Wednesday, October 15, 2014

A Passion Beyond Her Years

Those of you who know My Little Bun Head know that she is a kind, caring child with an unquenchable thirst for learning. She LOVES learning and challenging herself. In fact, the other night, she became very angry with her dad because she was on page 4 of her weekly homework packet ( she brought it home that day) and my husband told her she had done enough for day. He asked her to put the pencil down and go outside and play. I know what your thinking....How dare he tell her to go play. Well that is what SHE was thinking. She was so angry with him.

My Little Bun head applies this same passion for learning to ballet. She thrives on being challenged, on focusing, on improving. We recently changed Ballet studios and had a placement class. At the end of her class the teacher said based on her skills she should be in a level 1 class but because of her age she would like her to be in the beginning ballet class. We agreed knowing that My Little Bun Head would do well and that it would probably take more than one placement class for the new school to see what the old school already new. So we made the switch in September. It has been a month and a half and I started to become concerned. I watched class after class where she was bored and not dancing to her full ability. Then My Little Bun Head said over lunch, "Mom, I really miss my old teachers." I asked her what she missed and she said. "I miss them because they push me". As I picked my chin up off the floor began to dig a little deeper. My gut feeling that she wasn't getting enough was confirmed.

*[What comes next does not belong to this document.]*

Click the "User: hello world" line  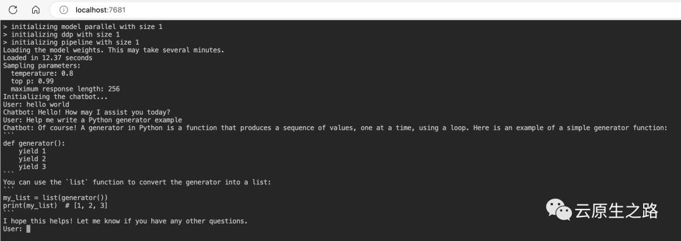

Before we talk about what happened next lets take a look back. When, at the ripe age of 2, My Little Bun Head came to us and said she wanted to be a ballerina her dad and I agreed that we were going to follow her lead. If this is really what she wanted then we would support her if she decided she wanted to stop we would support her as well. So far this has worked very well for us. We listen closely, follow her cues and look out for her best interest.

So now we are back to the most recent events. I knew when my 4 year old came to me saying she was not being pushed I needed to have a conversation with her teacher. This is the part I dread. So many times I have heard "that parent" tell teachers how they should be teaching or what level their child should be at and I never want to be "that parent" but I do want to be involved and look out for the best interest of my child.
So last night I sat with her teacher and had a great conversation. I shared the conversation that I had had with My Little Bun Head. Her response....."I can tell you right now she is not being pushed in this class and it has been weighing heavy on me." As those words came out of her mouth she almost had a look of relief.  Probably the same look that I had as I was hearing her words.We spent the next 30 minutes coming up with different options to keep her challenged and engaged. I shared with her my fear of being "that mom" and she put me at ease with her response, " You don't sound like 'that mom' but you have 'that child'. She also warned me that I will probably be having these conversation about her abilities and what is best for her for a very long time. At some point, if she continues with ballet, we will be talking about what Summer Intensive program is best for her, what school is best for her and many other topics.

We have been so blessed to have such amazing teachers in My Little Bunheads life and that she continues to wow us with her abilities and passion for life and learning.

Sunday, May 18, 2014

I knew this would happen

As a parent, we want to protect our children. We want to make the right decisions. We want them to be happy, to be healthy, to be proud of themselves, to be humble, to be a good friend, to care about others....I could go on and on.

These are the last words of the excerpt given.